◆ Text block
*-*-*
June 8, 2016

June 9th: Optional Memorial of Saint Ephrem

St. Ephrem
Saint Ephrem the Syrian, called "the Harp of the Holy Spirit," was a prolific hymnographer and theologian of the 4th century. He was born into a Christian family about 306 AD in Nusaybin, Turkey. As deacon at Edessa, he opposed the heresies of his day. To that end, Ephrem composed hundreds of hymns and poems on the mysteries of God, the Incarnation, the Blessed Virgin and the saints. His spiritual insights and counsel were sought after.

Ephrem was especially devoted to Our Lady. As a Scripture scholar, he gave the Church a wealth of commentaries and sermons which were translated into various Eastern languages as well as Greek and Latin. His works are esteemed by Christians throughout the world, and both the Orthodox and Catholic Churches venerate him as a saint. Ephrem died in 373. Pope Benedict XV named him a Doctor of the Church in 1920. He is the patron saint of spiritual directors.

Read Benedict XV's Encyclical on St. Ephrem, Principi Apostolorum Petro.

The Life of St. Ephrem

Ephrem was of Syrian descent and son of a citizen of Nisibis. While yet a young man be betook himself to the holy bishop James, by whom he was baptized, and he soon made such progress in holiness and learning as to be appointed master in the school of Nisibis in Mesopotamia. After the death of the bishop James, Nisibis was captured by the Persians, and Ephrem went to Edessa, where he settled first among the monks in the mountains. Later, to avoid the company of those who flocked to him, he adopted the eremitical life. He was made deacon of the church of Edessa, but refused the priesthood out of humility. He was rich in all virtues and strove to acquire piety and religion by the following of true wisdom. He placed all his hope in God, despised all human and transitory things, and was ever filled with the earnest desire of those which are divine and eternal.
*-*-*
◆ Written request 1
Rewrite the stretch of the Saint Ephrem text from "June 8, 2016" through "were sought after.", changing "hymnographer" to "hymn writer".
◆ Written request 2
According to the Saint Ephrem text, in what year did Pope Benedict XV name Ephrem a Doctor of the Church?
◆ Written request 3
Extend the Saint Ephrem text beyond its final sentence, continuing the account of his life.

◆ Data provided
*-*-*
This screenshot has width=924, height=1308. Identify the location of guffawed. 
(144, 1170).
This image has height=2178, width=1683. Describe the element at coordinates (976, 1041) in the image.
*-*-*
◆ Task output 1
June 8, 2016

June 9th: Optional Memorial of Saint Ephrem

St. Ephrem
Saint Ephrem the Syrian, called "the Harp of the Holy Spirit," was a prolific hymn writer and theologian of the 4th century. He was born into a Christian family about 306 AD in Nusaybin, Turkey. As deacon at Edessa, he opposed the heresies of his day. To that end, Ephrem composed hundreds of hymns and poems on the mysteries of God, the Incarnation, the Blessed Virgin and the saints. His spiritual insights and counsel were sought after.

◆ Task output 2
1920

◆ Task output 3
He was led by the Spirit of God to Caesarea in Cappadocia, where he saw Basil, the mouthpiece of the Church, and they obtained benefit from their mutual intercourse. In order to refute the many errors which troubled the Church at that time, and to expound the mysteries of Jesus Christ, he wrote many books in the Syrian tongue, almost all of which have been translated into Greek. St. Jerome bears witness that he attained such fame that his writings were read publicly in the churches after the reading from the Holy Scriptures.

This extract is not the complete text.